Latest News | Apr 20, 2022

BIG PHARMA DEBUNK DAY THREE: COVID-19 VACCINES

Earlier this week, we debunked pharma’s lies about how drug pricing reforms will hinder innovation and patient access to medications. Our campaign debunking Big Pharma’s lies and setting the record straight on the comprehensive reforms in Congress is updated each day here

Today, we’ll explain how taxpayers played a critical role in funding the research and development of COVID-19 vaccines.

Big Pharma’s Lie: Drug companies saved us with their COVID-19 vaccines. Cracking down on their prices now could hinder future vaccine and drug development. 
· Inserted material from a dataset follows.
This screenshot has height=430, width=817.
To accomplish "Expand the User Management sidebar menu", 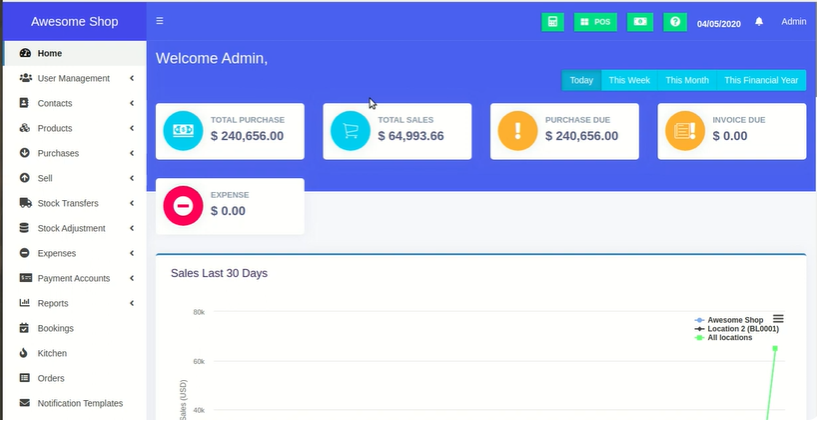I will pos(73,78).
✅ The Truth: Taxpayers saved ourselves. The reforms will ensure this can continue.

Watch here.

Summary:

Taxpayer funding was the engine behind the COVID-19 vaccines, and the package of drug pricing reforms passed by the House will allow the United States to continue leading in drug development while allowing patients to access the medications and vaccines we need at prices we can afford. Taxpayers paved the way for the successful COVID-19 vaccines by investing billions of dollars in research prior to the pandemic and assuming the financial risk after the pandemic began by funding clinical trials, boosting manufacturing capacity, and making advance purchase agreements. Research into the mRNA technology behind the vaccines began decades ago in federally funded labs, and analysts estimate that the U.S. government spent between $18 billion and $23 billion on developing and manufacturing COVID-19 vaccine candidates after the virus emerged. Moderna even admitted that its vaccine was 100 percent funded using federal dollars — in fact, NIH scientists have filed applications for several patents related to the vaccine. 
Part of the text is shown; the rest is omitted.